We could offer free ridership but still use orca cards and ban people who misbehave or befoul the place. Whether we keep problem children off appears to be wholly orthogonal.

johannes1234321 5 hours ago | parent | prev | next [-]

That's the argument Mamdani makes to argue to make busses free. Taking the payment away would produce a lot more of reliability.

Over here in my European town this isn't an issue as we have a "trust based system" where tickets are only checked infrequently by spot inspections on the running bus and most people have a monthly pass.
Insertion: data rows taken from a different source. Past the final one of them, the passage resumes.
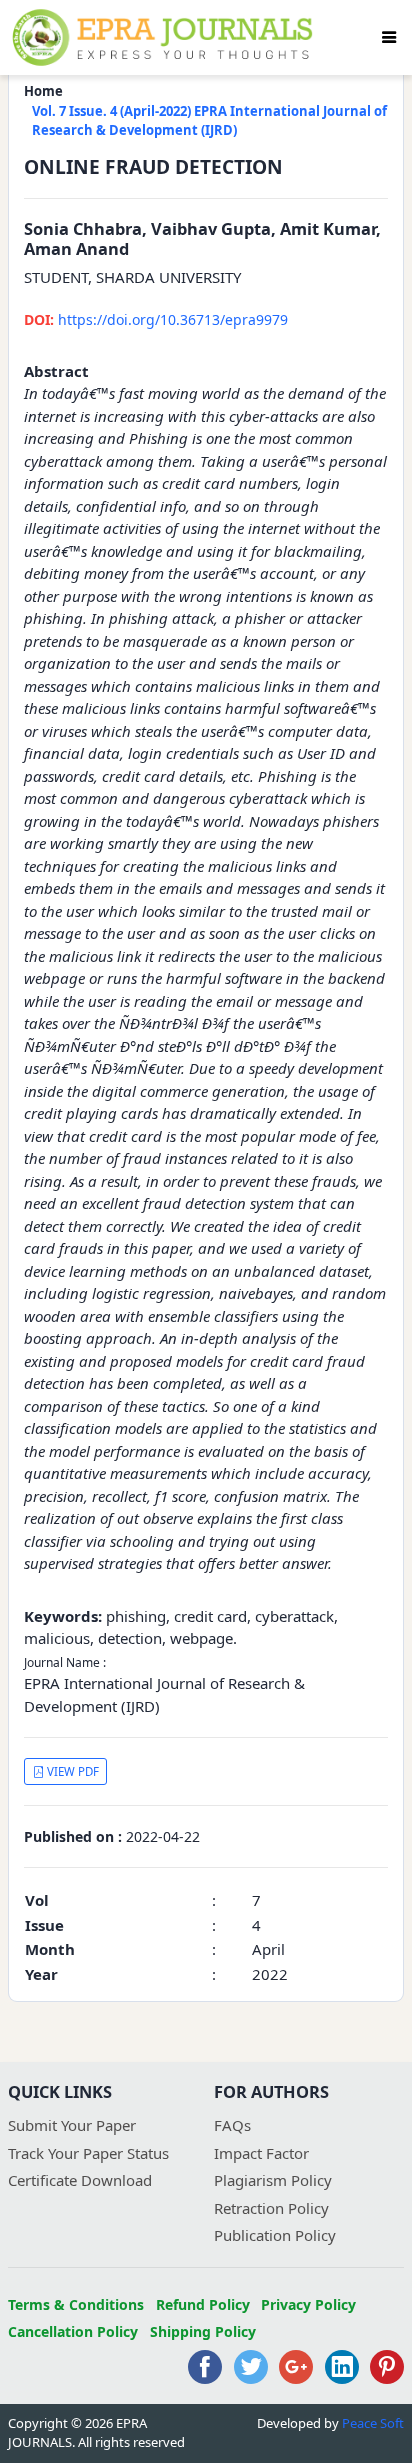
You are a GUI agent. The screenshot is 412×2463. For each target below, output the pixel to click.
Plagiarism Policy (273, 2180)
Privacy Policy (308, 2304)
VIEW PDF (71, 1771)
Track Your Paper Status (88, 2153)
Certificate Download (80, 2180)
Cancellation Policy (73, 2331)
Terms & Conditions (76, 2304)
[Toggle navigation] (389, 37)
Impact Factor (261, 2153)
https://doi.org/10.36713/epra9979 (156, 319)
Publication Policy (275, 2235)
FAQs (232, 2125)
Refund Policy (203, 2304)
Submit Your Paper (72, 2125)
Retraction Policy (271, 2208)
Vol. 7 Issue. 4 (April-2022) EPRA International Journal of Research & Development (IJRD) (209, 121)
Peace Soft (373, 2423)
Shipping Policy (203, 2331)
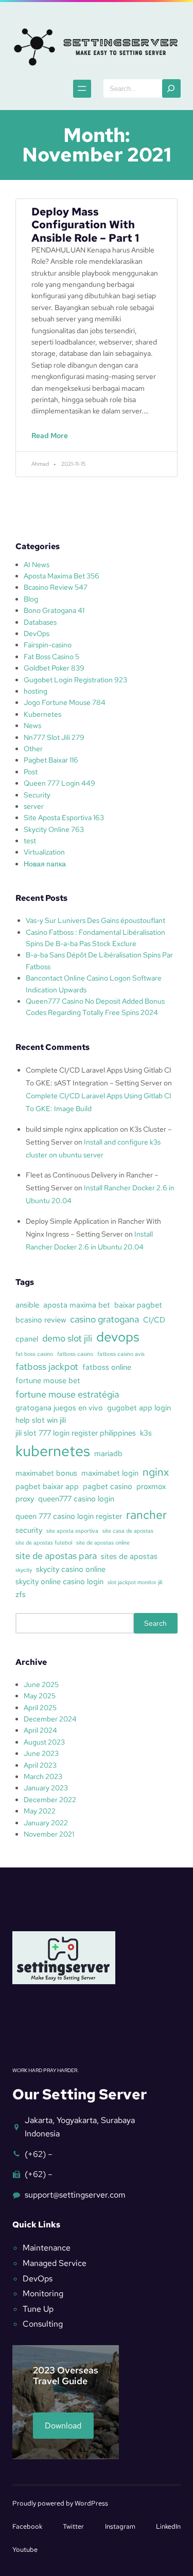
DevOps (36, 633)
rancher (146, 1514)
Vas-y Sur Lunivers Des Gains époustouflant (95, 920)
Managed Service (54, 2263)
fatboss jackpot (46, 1366)
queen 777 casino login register (68, 1516)
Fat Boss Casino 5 (51, 656)
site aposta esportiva (72, 1530)
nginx (156, 1472)
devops (117, 1337)
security (28, 1530)
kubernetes (52, 1451)
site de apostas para (56, 1555)
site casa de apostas (127, 1530)
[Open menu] (82, 89)
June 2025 (41, 1684)
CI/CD (154, 1320)
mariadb (108, 1453)
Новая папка (45, 863)
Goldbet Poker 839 (54, 668)
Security (37, 795)
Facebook (27, 2526)
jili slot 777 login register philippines (75, 1433)
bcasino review (40, 1320)
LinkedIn (168, 2526)
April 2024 (40, 1730)
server (34, 806)
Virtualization (44, 852)
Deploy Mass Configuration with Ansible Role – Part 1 (85, 224)
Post (31, 771)
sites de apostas (129, 1556)
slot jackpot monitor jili (135, 1582)
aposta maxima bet (76, 1305)
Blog (31, 599)
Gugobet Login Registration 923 (75, 679)
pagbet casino (107, 1486)
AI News (36, 564)
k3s (146, 1433)
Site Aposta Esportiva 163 (64, 817)
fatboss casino (75, 1353)
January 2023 (46, 1787)
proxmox (151, 1486)
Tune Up (38, 2308)
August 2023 (44, 1742)
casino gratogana (104, 1319)
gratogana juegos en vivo (59, 1408)
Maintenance (47, 2247)
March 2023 (43, 1776)
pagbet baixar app (47, 1486)
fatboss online (106, 1367)
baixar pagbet (138, 1305)
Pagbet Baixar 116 (51, 760)
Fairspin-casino (48, 644)
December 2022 (50, 1799)
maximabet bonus (46, 1473)
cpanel (26, 1339)
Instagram (120, 2526)
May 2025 (40, 1695)
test (30, 840)
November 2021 (49, 1834)
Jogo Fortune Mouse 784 (65, 702)
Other (33, 748)
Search (155, 1623)
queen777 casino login (76, 1499)
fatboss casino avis (121, 1353)
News (32, 725)
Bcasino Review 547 (55, 587)
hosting (35, 691)
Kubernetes (42, 714)
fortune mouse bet (47, 1380)
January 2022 (46, 1822)
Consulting (43, 2323)
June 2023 (41, 1753)
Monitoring (43, 2293)
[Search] (171, 88)
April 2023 (40, 1765)
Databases (40, 622)
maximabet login (109, 1473)
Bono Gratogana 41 (54, 610)
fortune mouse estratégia (67, 1394)
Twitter (73, 2526)
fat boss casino (34, 1353)
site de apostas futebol (43, 1542)
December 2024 (50, 1719)
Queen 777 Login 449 (59, 783)
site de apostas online (103, 1542)
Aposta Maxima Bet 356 (61, 575)
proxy (24, 1499)
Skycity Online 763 (54, 829)
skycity (23, 1569)
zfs (20, 1594)
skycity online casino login (59, 1581)
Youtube (25, 2549)
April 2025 (40, 1707)
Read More (52, 440)
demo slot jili (67, 1338)
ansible (27, 1305)
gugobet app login (139, 1408)
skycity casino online (71, 1569)
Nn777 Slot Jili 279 (54, 737)
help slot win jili (40, 1420)
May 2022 (40, 1811)
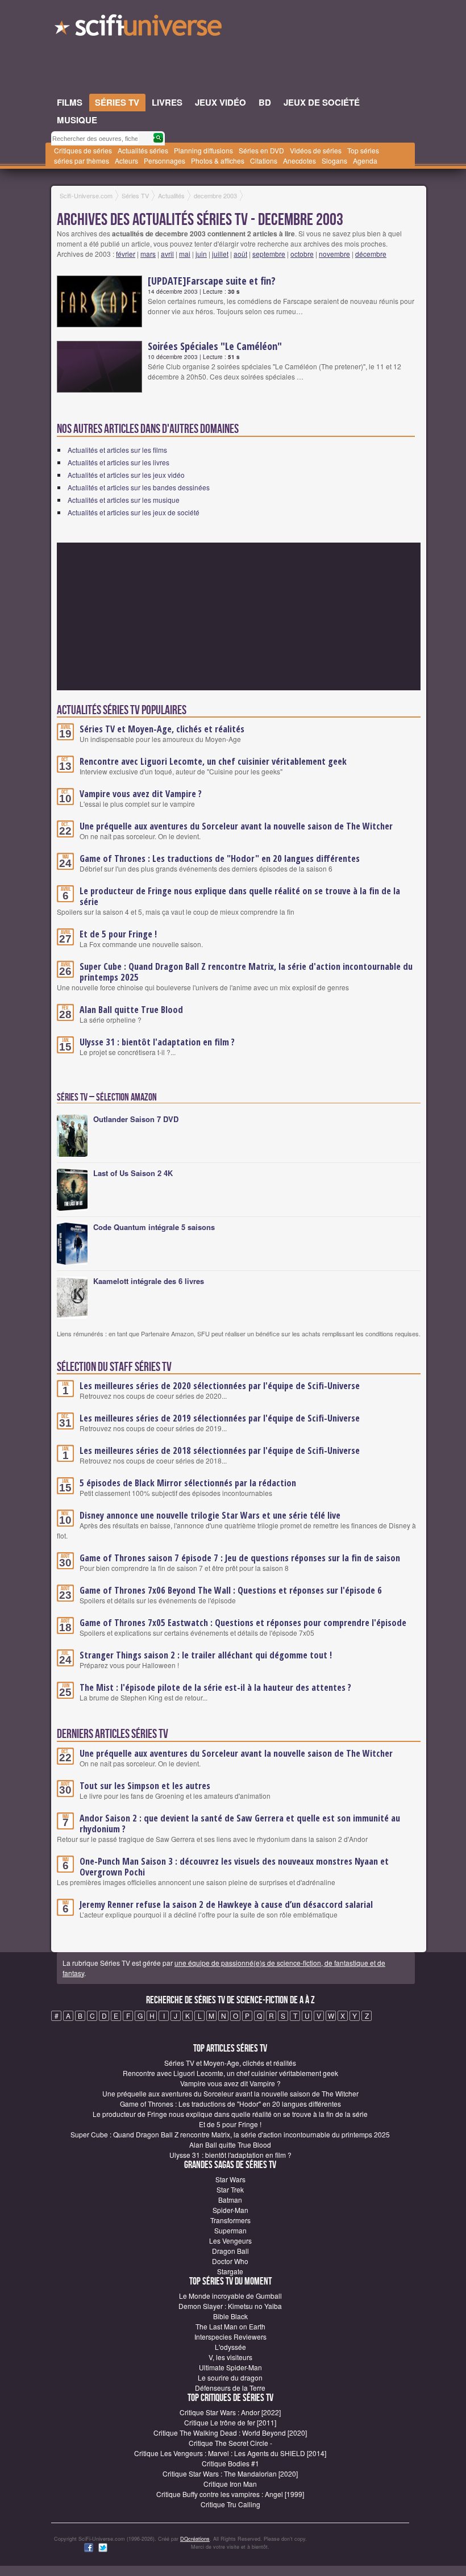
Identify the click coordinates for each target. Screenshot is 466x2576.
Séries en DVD (261, 150)
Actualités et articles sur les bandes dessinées (139, 487)
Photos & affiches (217, 160)
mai (184, 254)
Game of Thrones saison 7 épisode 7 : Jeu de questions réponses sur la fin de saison (240, 1558)
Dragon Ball (230, 2251)
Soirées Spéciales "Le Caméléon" (215, 346)
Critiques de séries (83, 150)
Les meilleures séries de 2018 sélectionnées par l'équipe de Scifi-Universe (220, 1450)
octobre (302, 254)
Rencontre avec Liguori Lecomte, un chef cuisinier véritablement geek (213, 761)
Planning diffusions (203, 150)
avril (167, 254)
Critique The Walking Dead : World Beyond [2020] (230, 2432)
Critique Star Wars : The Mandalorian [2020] (230, 2473)
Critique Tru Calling (230, 2504)
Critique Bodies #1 (230, 2463)
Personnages (164, 160)
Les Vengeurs (230, 2240)
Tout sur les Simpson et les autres (145, 1785)
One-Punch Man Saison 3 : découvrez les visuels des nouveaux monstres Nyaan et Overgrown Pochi (234, 1866)
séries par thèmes (81, 160)
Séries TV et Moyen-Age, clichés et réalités (162, 729)
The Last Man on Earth (230, 2326)
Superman (230, 2230)
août (240, 254)
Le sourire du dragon (230, 2377)
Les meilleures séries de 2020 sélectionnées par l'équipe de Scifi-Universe (220, 1385)
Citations (263, 160)
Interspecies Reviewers (230, 2336)
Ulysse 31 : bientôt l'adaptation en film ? (157, 1042)
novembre (334, 254)
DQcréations (195, 2538)
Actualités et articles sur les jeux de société (133, 512)
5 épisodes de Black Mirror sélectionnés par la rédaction (188, 1483)
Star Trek (230, 2189)
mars (148, 254)
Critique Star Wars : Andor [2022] (230, 2412)
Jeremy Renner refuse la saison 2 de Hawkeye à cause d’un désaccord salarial (226, 1904)
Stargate (230, 2271)
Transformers (230, 2220)
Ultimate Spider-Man (230, 2367)
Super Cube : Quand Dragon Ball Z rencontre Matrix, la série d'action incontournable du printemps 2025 (246, 971)
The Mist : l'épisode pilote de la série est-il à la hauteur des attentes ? (215, 1687)
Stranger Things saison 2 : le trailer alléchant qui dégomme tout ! (206, 1655)
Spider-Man (230, 2210)
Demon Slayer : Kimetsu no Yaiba (230, 2306)
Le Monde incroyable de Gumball (230, 2295)
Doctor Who (230, 2261)
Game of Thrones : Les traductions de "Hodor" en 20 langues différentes (220, 858)
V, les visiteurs (230, 2357)
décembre (370, 254)
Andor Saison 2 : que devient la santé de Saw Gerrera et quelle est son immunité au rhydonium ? (240, 1823)
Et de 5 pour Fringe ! (118, 934)
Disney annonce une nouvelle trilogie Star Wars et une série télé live (210, 1515)
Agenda (365, 160)
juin (201, 254)
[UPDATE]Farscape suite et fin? (212, 280)
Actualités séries (143, 150)
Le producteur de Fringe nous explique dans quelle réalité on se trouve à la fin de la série (240, 896)
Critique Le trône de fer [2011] (230, 2422)
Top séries (363, 150)
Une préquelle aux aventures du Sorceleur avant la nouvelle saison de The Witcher (236, 826)
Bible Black (230, 2316)
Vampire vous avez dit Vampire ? (141, 793)
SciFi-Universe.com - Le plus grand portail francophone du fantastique (139, 28)
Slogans (334, 160)
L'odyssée (230, 2347)
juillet (220, 254)
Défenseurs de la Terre (230, 2387)
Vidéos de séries (316, 150)
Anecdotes (299, 160)
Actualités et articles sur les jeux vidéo (126, 475)
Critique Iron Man (230, 2484)
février (125, 254)
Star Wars (230, 2179)
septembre (268, 254)
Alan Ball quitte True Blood (131, 1009)
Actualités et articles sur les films (117, 450)
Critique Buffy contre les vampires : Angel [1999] (230, 2494)
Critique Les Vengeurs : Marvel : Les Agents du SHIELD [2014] (230, 2453)
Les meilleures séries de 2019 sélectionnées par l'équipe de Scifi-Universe (220, 1418)
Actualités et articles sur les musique (124, 500)
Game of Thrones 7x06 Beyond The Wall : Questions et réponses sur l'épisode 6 (231, 1590)
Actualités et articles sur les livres (118, 462)
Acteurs (126, 160)
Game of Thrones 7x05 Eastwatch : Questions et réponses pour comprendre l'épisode (243, 1622)
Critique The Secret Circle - (230, 2443)
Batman (230, 2199)
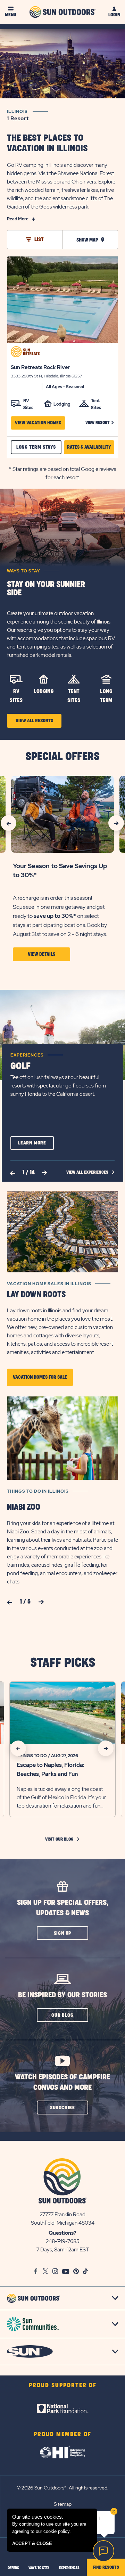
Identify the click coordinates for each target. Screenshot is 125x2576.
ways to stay (38, 2568)
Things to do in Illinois (38, 1491)
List (38, 239)
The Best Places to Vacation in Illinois (47, 143)
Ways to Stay (23, 571)
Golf (20, 1065)
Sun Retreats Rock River (40, 367)
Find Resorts (106, 2567)
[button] (99, 422)
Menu (10, 15)
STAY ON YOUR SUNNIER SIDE (46, 589)
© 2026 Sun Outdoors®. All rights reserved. (62, 2488)
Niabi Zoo (23, 1507)
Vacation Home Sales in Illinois (49, 1284)
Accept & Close (32, 2543)
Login (114, 15)
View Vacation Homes (38, 423)
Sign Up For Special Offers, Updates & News (62, 1908)
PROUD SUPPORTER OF (63, 2385)
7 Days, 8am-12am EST (62, 2249)
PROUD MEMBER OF (62, 2434)
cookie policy (56, 2531)
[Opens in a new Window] (62, 2408)
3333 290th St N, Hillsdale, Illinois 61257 (46, 376)
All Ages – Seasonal (65, 387)
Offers (13, 2568)
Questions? (62, 2232)
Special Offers (62, 756)
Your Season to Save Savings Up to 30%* (60, 870)
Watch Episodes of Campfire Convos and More (62, 2082)
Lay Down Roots (36, 1294)
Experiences (27, 1055)
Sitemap (63, 2504)
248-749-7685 (63, 2241)
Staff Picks (62, 1663)
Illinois (18, 115)
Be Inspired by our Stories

So it's just hop on and off.

rsynnott 3 hours ago | parent | prev | next [-]

One compromise is to tap inside; some systems do this.

bluGill 5 hours ago | parent | prev | next [-]

There are a lot of other ways to speed up payment. they are better as well imho

mmooss 4 hours ago | parent | prev [-]

That is an accepted issue among bus planners. One solution, I think used at least in part of NYC is to pay at the bus stop, before you board. Related is enforcing boarding and paying in front and leaving via the back door, so the leavers don't delay the boarders.

estebank 2 hours ago | parent [-]

> enforcing boarding and paying in front and leaving via the back door, so the leavers don't delay the boarders.

In my experience, being able to pay at any of the doors increases throughput because people are not bunched up in a single door, neither to get on or off, Parallelizing (and load balancing!) the movement of people. Not having to tap to pay (either because it is free, because monthly passes don't require it or because you can pre-pay at a machine or online) would have some additional time gains at rush hour on popular lines.